How old is an item-or How do you determine the age of a piece?
When it comes to Antique-Vintage pieces, there are many ways I determine the age-or at least a Ball Park idea.
1. The Look- The wear & tear on the piece- an old piece should look old-there should be some wear -and the piece should show it's age.
2. The Condition- The quality of the materials, & How it is made-with Dovetail
3. Antiques are 100 years old or older- and Usually have softer-rounded edges.
There are many reproductions-so examining the piece, can lead to which you have.
Is it made with Square Nails- which were used before 1820's
Pulling out the drawers to see the craftsmanship
* Example of the Dovetail-
Large Dovetail is Early 18th Century
Smaller Dovetail began being used in the 19th Century and if they are more evenly spaced then they were made by machines and made during the Victorian Era.
An example of an Antique Chippendale Chair-
There should be some wear on the top edge- where it would/should get the most wear from grabbing over the years from hands that have natural oils in them.(should be darker in color)
There should be some dings on arms from bumping of table-walls or other items.
These re-production Chairs (Chippendale Style) from Pottery Barn are made to look a bit worn..
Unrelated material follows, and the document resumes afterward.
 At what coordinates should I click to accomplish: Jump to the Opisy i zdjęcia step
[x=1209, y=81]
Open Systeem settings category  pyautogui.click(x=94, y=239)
When working with Upholstery-Usually the more you dig into them and tear apart the layers-the history will show through.
Older pieces-are stuffed with horse hair-and definitely more fragile- some have hand made screws or square nails inside holding the lining together & again as seen here-you can see the discoloration of the wood from age & natural wear.
Whether you buy because you Love the style-detail-character of the piece or if your buying because you collect antiques-
Always good to know what your purchasing & the value of it.